Let us explain each of the four terms

1. The first term \(E_{\frac{c}{2}}(\tau)\) is the ensemble average of \(Z^c(\tau, \mu)\), integrated over the entire Narain moduli space (only converges for \(c > 2\)). Mathematically this is the Seigel-Weil formula. Physically this \(E_{\frac{c}{2}}(\tau)\) is the partition function of the 3D Chern-Simons gravity theory, and the agreement is the ensemble average of the AdS/CFT.
2. The second term \(3\,\pi^{-\frac{c}{2}}\,\Gamma(\frac{c}{2}-1)\,\mcal{E}^c_{\frac{c}{2}-1}(\mu)\) comes from the average \(\begin{equation} \frac{3}{\pi}\int_{\Gamma\backslash\mbb{H}}(Z^c(\tau,, \mu)-1) \frac{dx\, dy}{y^2}. \end{equation}\) Note that the subtractin of the \(1\) term comes from \(E_{\frac{c}{2}}(\tau)\). This is also the residue of the Rankin-Selberg transform \(R_s[Z^c - 1]\) at \(s=1\).
3. The third term \(\frac{1}{4\pi i}\int_{\Re s = 1/2}\,ds \,\pi^{s-\frac{c}{2}}\,\Gamma(\frac{c}{2}-s)\,\mcal{E}^c_{\frac{c}{2}-s}(\mu)\,E_s(\tau)\) comes from the Rankin-Selberg transform \(R_s[Z^c - 1]\).
4. The last term \(\sum_{n=1}^{\infty}\,(Z^{c}, \nu_n)\,\nu_n(\tau)\) is simply overlap with the cusp forms, which we don’t have much to say.

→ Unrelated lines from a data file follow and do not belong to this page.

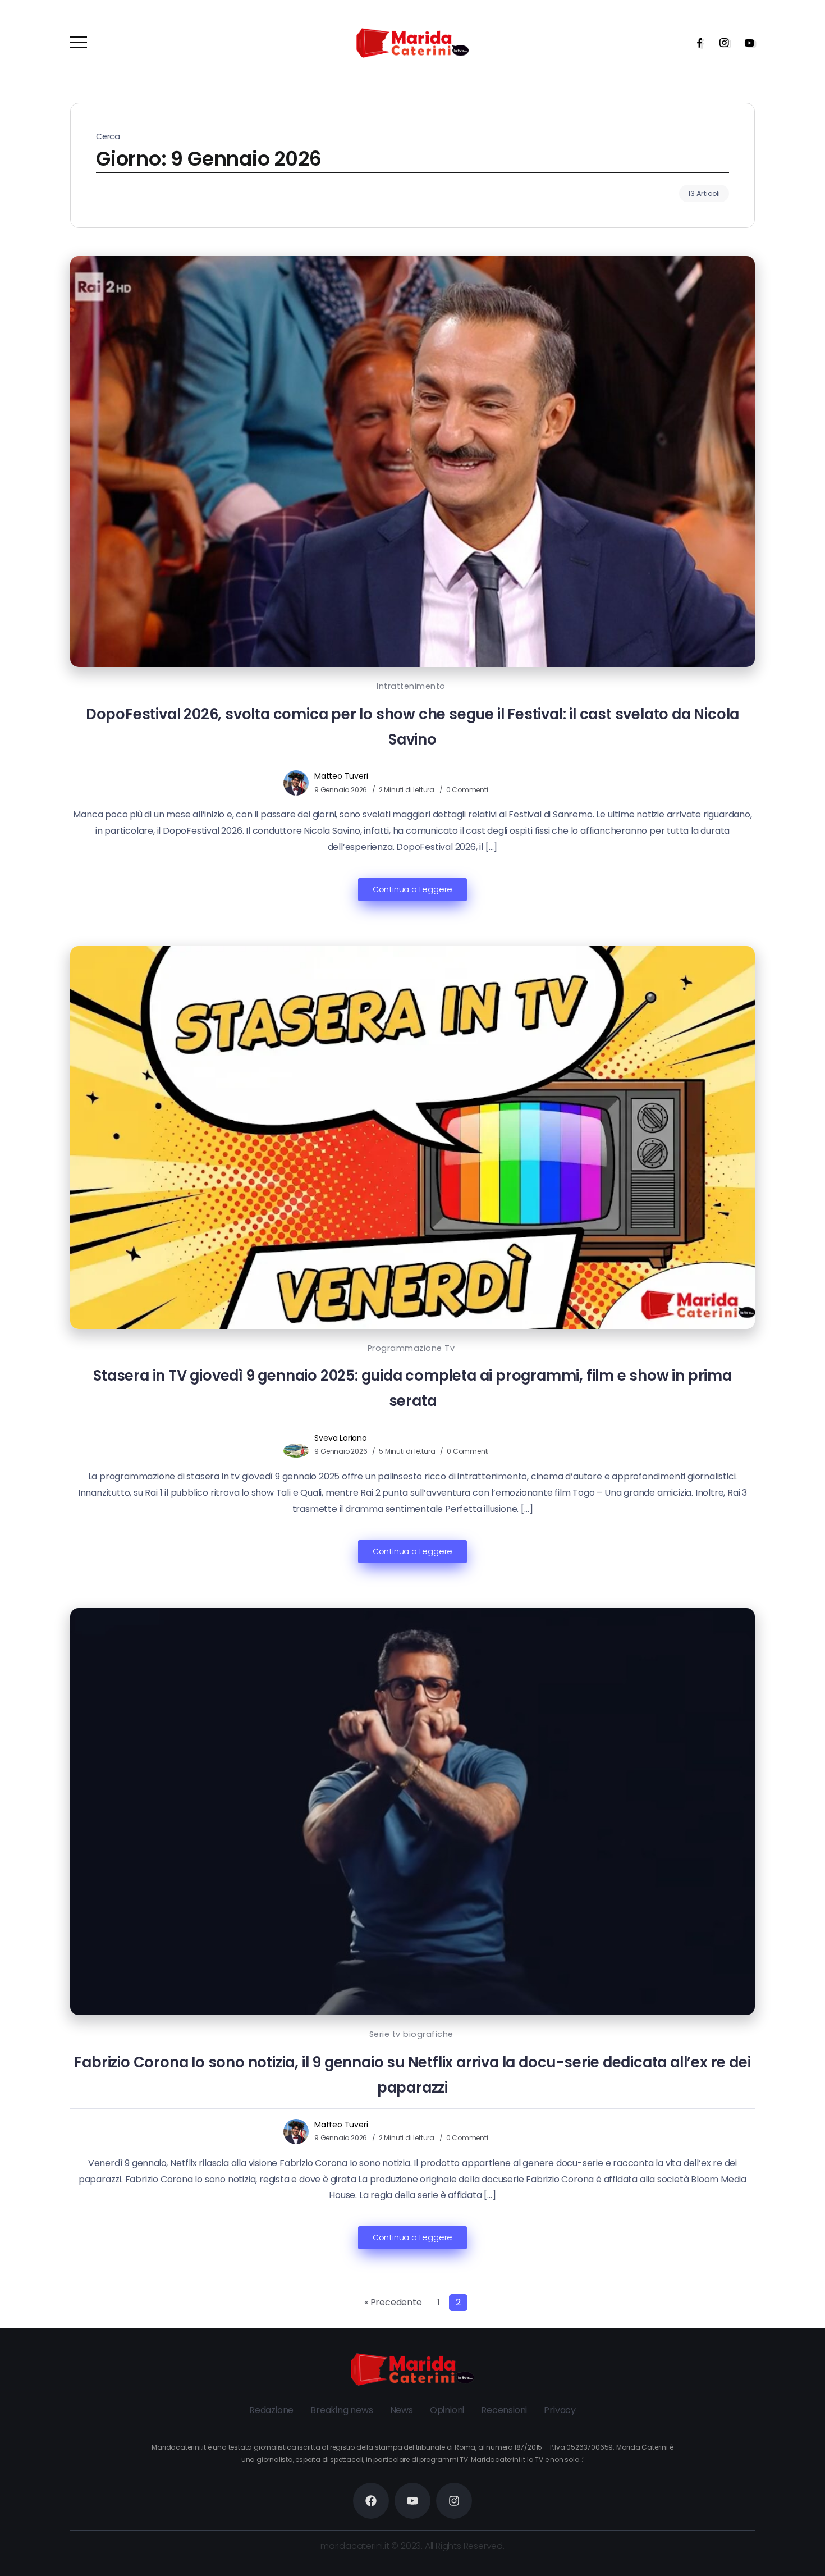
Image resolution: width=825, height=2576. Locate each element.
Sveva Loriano (340, 1438)
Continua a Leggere (412, 889)
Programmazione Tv (411, 1348)
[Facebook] (696, 42)
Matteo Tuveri (341, 776)
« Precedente (393, 2302)
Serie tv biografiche (411, 2034)
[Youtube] (746, 42)
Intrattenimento (411, 686)
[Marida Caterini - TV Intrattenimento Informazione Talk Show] (412, 42)
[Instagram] (721, 42)
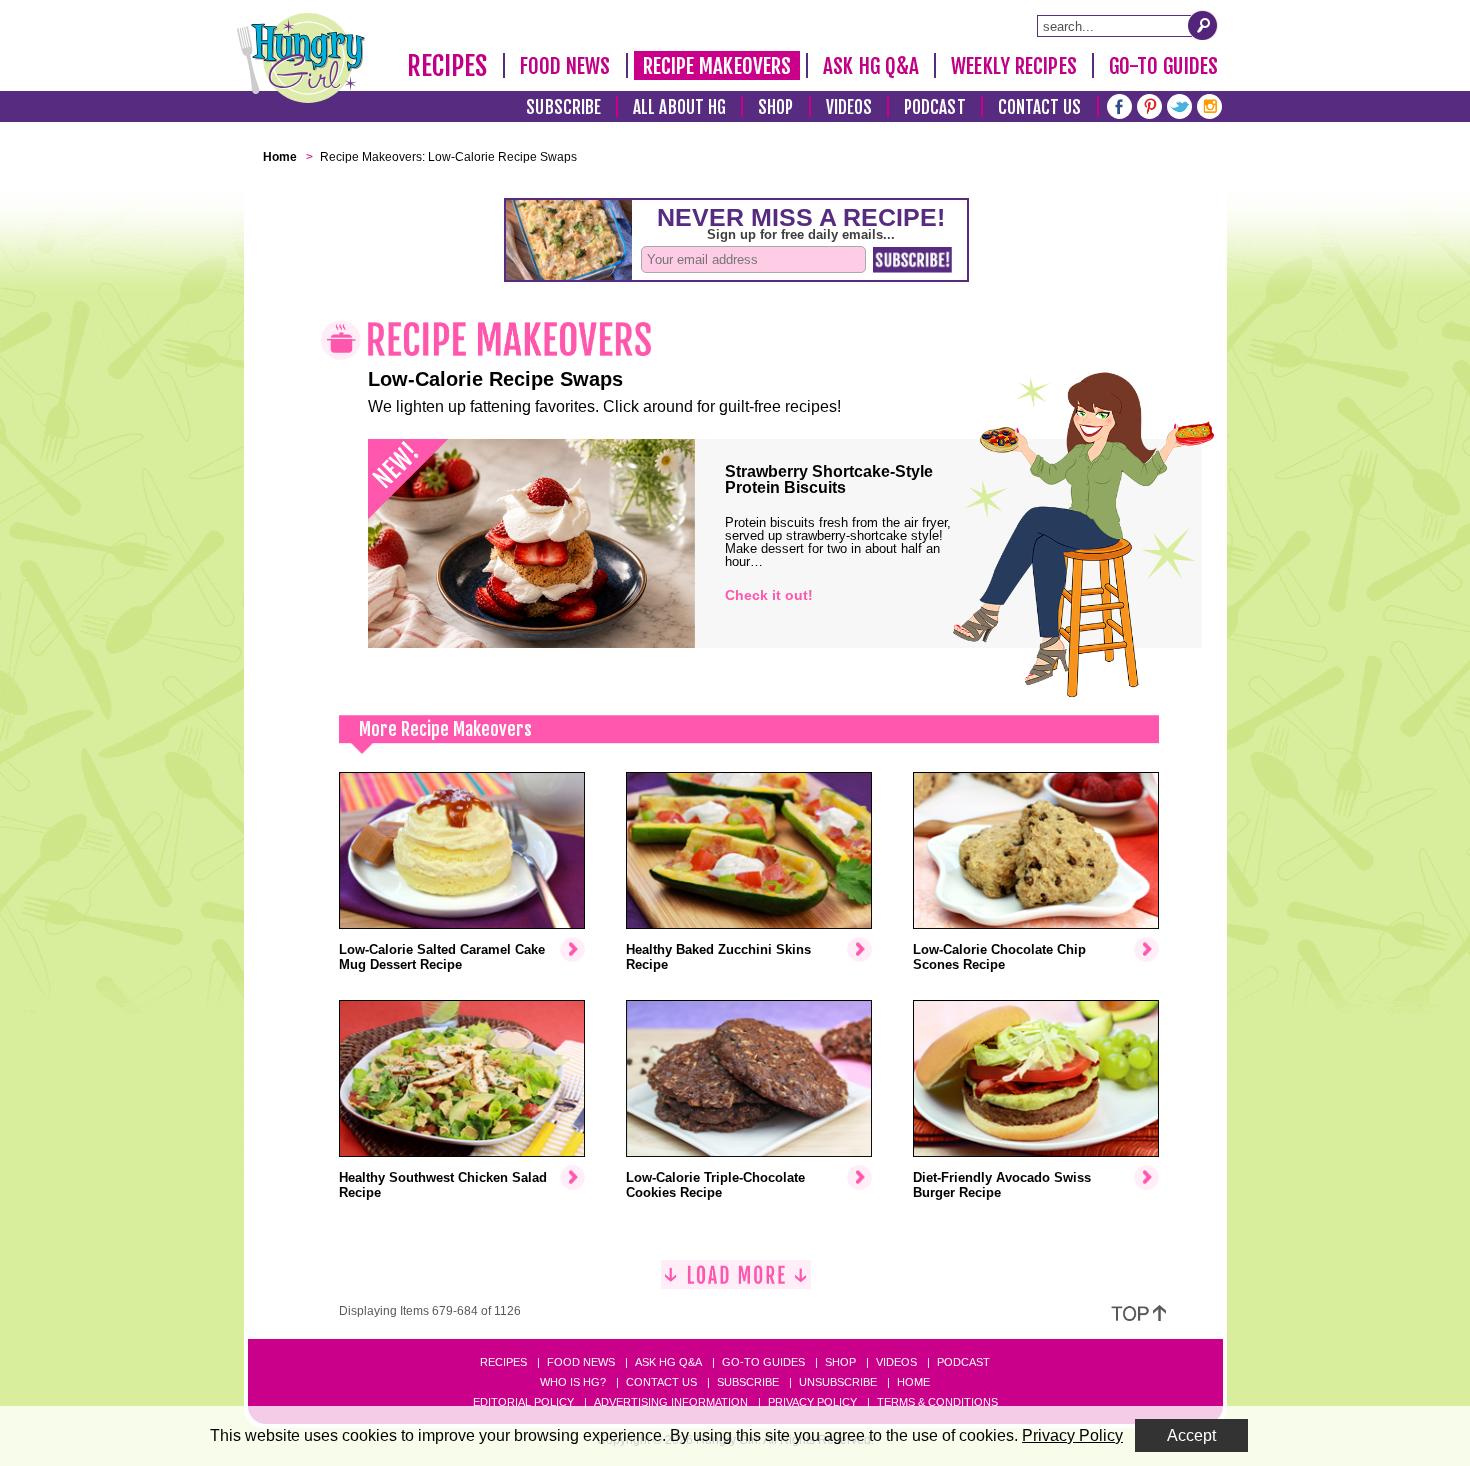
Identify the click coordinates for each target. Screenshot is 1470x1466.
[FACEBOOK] (1119, 104)
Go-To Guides (1163, 66)
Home (913, 1382)
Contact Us (1040, 107)
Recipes (447, 66)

Now let us consider the constant piece, which by definition doesn’t have contribution from the cusp forms. To do this, we simply integrate \(Z^c(\tau, \mu)\) over the strip \(-1/2 < x < 1/2\): \(\begin{equation} \int_{-1/2}^{1/2}dx Z^c(\tau, \mu) = y^{\frac{c}{2}} (1 + \sum_{\Delta \in S}e^{-\pi y \Delta}) \end{equation}\) where \(S\) is the set of non-trival scalar primary operators and \(\Delta\) is the dimension. Since we know the constant piece of \(E_s\), and that \(\nu_k\) has no constant piece.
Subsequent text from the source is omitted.